Electric field measurements in a He:N2 atmospheric pressure RF plasma jet by E-FISH

Abstract

The electric field in the bulk of a self-sustained radio frequency atmospheric plasma jet (RF-APPJ) in a helium:nitrogen mixture is measured for the first time, to the best of the authors’ knowledge, by electric field induced second harmonic generation (E-FISH). It is shown that the electric field in the bulk of the RF-APPJ is unexpectedly high, having an amplitude of about 1.6 kV cm−1, and that it exhibits a phase shift of approximately − 0.2 π relative to the voltage waveform.
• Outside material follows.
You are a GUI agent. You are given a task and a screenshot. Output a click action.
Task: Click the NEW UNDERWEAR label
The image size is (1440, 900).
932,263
Both findings are in contrast to low pressure capacitively coupled plasmas (CCPs), where the bulk electric field is negligible and the phase shift between the current and the voltage equals approximately to − π/2 . The electron density in the bulk is estimated from the measured phase shift between the electric field, i.e. the conduction current in the bulk, and the applied voltage by using an equivalent RC-circuit model for the discharge. The measured reduced electric field combined with the estimated electron density in the middle of the jet is used to calibrate the values of excitation rates of the N2(C3Πu) state obtained by phase resolved optical emission spectroscopy in arbitrary units. The results of the electric field measurements are proposed as an input for numerical models or as a benchmark for calculations. Last but not least, special attention was paid to the calibration of the E-FISH measurement in a discharge powered by AC voltage, which takes into account artifacts supposedly caused by the windows of the setup.